The East Midwood Jewish Center synagogue building's architect is uncertain. The design is officially credited to the Building Committee and Irving Warshaw, the construction superintendent. The architect's name is not recorded in synagogue records, nor on the building's dedicatory plaque. The Center's National Register of Historic Places (NRHP) nomination form, however, argues that the architect was Louis Abramson, based on visual evidence and one piece of written evidence.

Abramson was a leading architect of synagogue-centers at that time. He designed a number of New York examples, including the original synagogue-center, the Manhattan Jewish Center (1918), as well as the Brooklyn Jewish Center, the Flatbush Jewish Center, and the Ocean Parkway Jewish Center (all constructed in Brooklyn between 1920 and 1924). While the Flatbush Jewish Center has been completely remodeled, the Brooklyn and Ocean Parkway Jewish Centers are visually similar to the East Midwood Jewish Center, and the Brooklyn Jewish Center in particular has an identical layout. The written evidence consists of an entry in a souvenir journal commemorating the twentieth anniversary of the Flatbush Jewish Center, stating that Abramson drew East Midwood's plans. The NRHP nomination form speculates that Abramson drew the basic plans for the East Midwood Center, and that the Building Committee completed them, in order to save money.

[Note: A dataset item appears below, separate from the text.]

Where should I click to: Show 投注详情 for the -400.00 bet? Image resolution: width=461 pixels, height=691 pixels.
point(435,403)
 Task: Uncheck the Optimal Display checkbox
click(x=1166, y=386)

Alternatively, Maurice Courland's 1957 obituary claims the East Midwood Jewish Center as his work. Courland also designed a number of synagogues and New York landmarks, including Brooklyn's Magen David Synagogue.

== Notable members ==
Famous congregational members have included Supreme Court Justice Ruth Bader Ginsburg, who was confirmed at East Midwood, rather than having her bat mitzvah there, because (at the time) Conservative Judaism did not have bat mitzvah ceremonies for girls (a fact Ginsberg could not understand). When Ginsberg was 13 she also had essays published in the synagogue's bulletin about Stephen S. Wise, and on prejudice and world unity following the Holocaust. Filmmaker Marc Levin was also a member; Levin's grandfather, Herman Levin, had been a president of the East Midwood Jewish Center, and had also helped found, and been a long-time lay-leader of, the Reconstructionist movement.

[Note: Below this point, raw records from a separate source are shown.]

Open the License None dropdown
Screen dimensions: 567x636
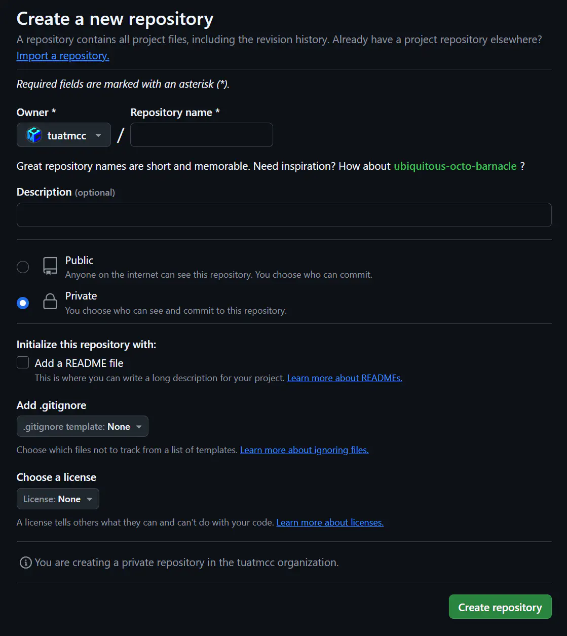pos(58,499)
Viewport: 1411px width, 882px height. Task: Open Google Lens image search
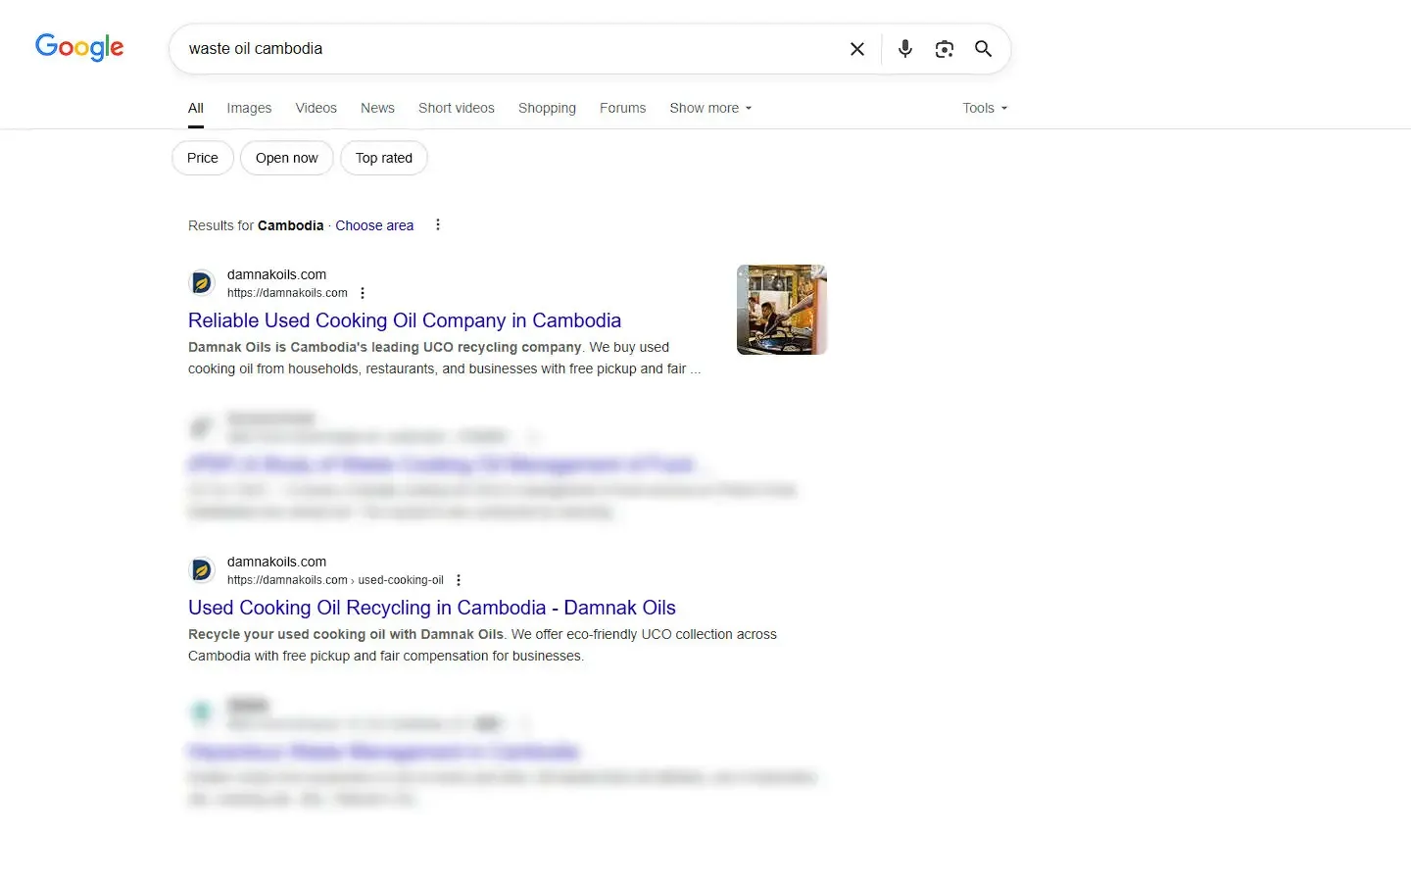point(944,48)
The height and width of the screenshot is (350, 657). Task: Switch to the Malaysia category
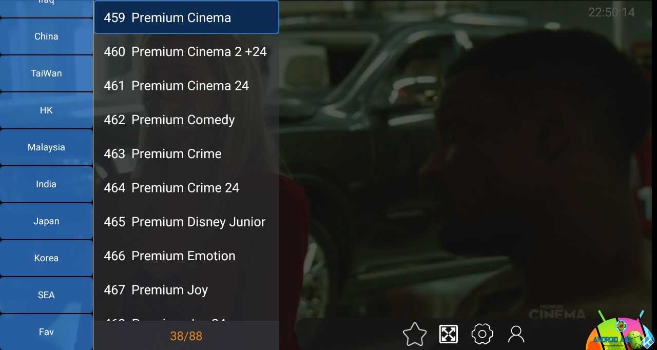coord(46,147)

East Midwood has also had members who have died under tragic circumstances, including Jason Sekzer, who was killed in the September 11, 2001 attacks, and Danny Farkas, a New York police lieutenant and National Guard soldier who died while stationed in Kabul, Afghanistan.

==Media appearances==
In 2018 scenes from the television series The Marvelous Mrs. Maisel were filmed here.